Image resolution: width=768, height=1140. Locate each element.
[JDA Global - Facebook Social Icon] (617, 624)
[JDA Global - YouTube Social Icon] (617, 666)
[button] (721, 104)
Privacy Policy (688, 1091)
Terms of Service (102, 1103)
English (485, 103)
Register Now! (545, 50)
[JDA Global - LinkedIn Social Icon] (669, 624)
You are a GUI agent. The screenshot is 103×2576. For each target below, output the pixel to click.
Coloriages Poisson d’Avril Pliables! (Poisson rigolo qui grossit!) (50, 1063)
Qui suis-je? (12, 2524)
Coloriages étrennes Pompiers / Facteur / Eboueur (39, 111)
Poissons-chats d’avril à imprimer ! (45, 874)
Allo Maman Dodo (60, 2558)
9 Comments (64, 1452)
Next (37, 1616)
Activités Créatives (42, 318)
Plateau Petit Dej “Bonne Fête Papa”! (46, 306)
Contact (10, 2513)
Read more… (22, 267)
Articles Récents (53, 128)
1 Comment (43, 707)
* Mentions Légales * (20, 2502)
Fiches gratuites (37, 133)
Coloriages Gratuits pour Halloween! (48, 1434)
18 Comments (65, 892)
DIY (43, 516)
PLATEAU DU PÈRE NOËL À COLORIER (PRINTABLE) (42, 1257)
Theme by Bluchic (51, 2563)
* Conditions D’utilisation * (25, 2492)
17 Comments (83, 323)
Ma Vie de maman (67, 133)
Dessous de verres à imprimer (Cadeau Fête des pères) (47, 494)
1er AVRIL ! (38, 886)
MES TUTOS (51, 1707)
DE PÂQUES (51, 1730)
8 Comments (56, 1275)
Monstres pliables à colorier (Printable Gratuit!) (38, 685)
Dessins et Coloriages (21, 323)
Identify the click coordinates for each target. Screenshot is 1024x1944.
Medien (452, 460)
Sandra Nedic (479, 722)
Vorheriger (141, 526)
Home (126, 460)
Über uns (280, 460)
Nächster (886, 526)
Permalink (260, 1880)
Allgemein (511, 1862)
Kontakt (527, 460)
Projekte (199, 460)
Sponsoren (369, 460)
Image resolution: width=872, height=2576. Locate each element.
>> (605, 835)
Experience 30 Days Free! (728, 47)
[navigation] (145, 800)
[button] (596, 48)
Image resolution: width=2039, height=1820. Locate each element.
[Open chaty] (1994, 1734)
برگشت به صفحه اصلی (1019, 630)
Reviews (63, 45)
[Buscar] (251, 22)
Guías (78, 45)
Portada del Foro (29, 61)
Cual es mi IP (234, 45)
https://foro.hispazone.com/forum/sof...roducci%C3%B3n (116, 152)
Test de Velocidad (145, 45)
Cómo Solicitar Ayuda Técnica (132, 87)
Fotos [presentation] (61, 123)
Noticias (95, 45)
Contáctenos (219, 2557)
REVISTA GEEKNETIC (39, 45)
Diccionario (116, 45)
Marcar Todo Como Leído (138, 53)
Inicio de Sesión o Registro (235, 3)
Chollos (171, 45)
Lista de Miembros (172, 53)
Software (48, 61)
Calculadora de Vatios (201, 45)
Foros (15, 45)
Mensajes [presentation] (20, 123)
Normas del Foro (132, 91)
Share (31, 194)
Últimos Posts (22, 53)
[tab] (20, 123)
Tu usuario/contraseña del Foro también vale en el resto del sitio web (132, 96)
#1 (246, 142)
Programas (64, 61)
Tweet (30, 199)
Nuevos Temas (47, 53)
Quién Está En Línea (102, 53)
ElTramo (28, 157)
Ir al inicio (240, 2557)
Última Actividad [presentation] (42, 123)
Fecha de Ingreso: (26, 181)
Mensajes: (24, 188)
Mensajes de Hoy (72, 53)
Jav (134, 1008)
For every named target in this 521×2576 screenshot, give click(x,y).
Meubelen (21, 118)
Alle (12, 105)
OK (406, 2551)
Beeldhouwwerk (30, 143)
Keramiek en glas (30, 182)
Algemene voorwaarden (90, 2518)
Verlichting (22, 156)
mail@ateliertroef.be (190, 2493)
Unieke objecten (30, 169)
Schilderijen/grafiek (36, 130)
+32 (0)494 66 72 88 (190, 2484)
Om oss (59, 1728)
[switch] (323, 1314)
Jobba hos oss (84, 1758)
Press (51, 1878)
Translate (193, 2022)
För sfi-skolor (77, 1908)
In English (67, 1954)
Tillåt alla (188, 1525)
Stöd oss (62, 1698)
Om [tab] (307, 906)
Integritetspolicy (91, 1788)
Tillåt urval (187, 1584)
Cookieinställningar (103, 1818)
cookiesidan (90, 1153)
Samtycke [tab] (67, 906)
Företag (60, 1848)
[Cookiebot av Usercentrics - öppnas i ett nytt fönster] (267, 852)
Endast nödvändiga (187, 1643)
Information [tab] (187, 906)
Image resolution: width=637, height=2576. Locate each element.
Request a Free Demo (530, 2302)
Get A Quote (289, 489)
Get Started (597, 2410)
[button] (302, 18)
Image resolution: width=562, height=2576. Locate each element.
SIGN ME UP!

- [What this task involves]
Going from the line that contains "Inicio de Sesión o Registro (235, 3)" to the last line of the records, reproduce every line as written.

- [Response to this exercise]
Inicio de Sesión o Registro (235, 3)
Chollos (171, 45)
Lista de Miembros (172, 53)
Software (48, 61)
Calculadora de Vatios (201, 45)
Foros (15, 45)
Mensajes [presentation] (20, 123)
Normas del Foro (132, 91)
Share (31, 194)
Últimos Posts (22, 53)
[tab] (20, 123)
Tu usuario/contraseña del Foro también vale en el resto del sitio web (132, 96)
#1 (246, 142)
Programas (64, 61)
Tweet (30, 199)
Nuevos Temas (47, 53)
Quién Está En Línea (102, 53)
ElTramo (28, 157)
Ir al inicio (240, 2557)
Última Actividad [presentation] (42, 123)
Fecha de Ingreso: (26, 181)
Mensajes: (24, 188)
Mensajes de Hoy (72, 53)
Jav (134, 1008)
For every named target in this 521×2576 screenshot, give click(x,y).
Meubelen (21, 118)
Alle (12, 105)
OK (406, 2551)
Beeldhouwwerk (30, 143)
Keramiek en glas (30, 182)
Algemene voorwaarden (90, 2518)
Verlichting (22, 156)
mail@ateliertroef.be (190, 2493)
Unieke objecten (30, 169)
Schilderijen/grafiek (36, 130)
+32 (0)494 66 72 88 (190, 2484)
Om oss (59, 1728)
[switch] (323, 1314)
Jobba hos oss (84, 1758)
Press (51, 1878)
Translate (193, 2022)
För sfi-skolor (77, 1908)
In English (67, 1954)
Tillåt alla (188, 1525)
Stöd oss (62, 1698)
Om [tab] (307, 906)
Integritetspolicy (91, 1788)
Tillåt urval (187, 1584)
Cookieinställningar (103, 1818)
cookiesidan (90, 1153)
Samtycke [tab] (67, 906)
Företag (60, 1848)
[Cookiebot av Usercentrics - öppnas i ett nytt fönster] (267, 852)
Endast nödvändiga (187, 1643)
Information [tab] (187, 906)
Image resolution: width=637, height=2576. Locate each element.
Request a Free Demo (530, 2302)
Get A Quote (289, 489)
Get Started (597, 2410)
[button] (302, 18)
Image resolution: width=562, height=2576. Locate each element.
SIGN ME UP!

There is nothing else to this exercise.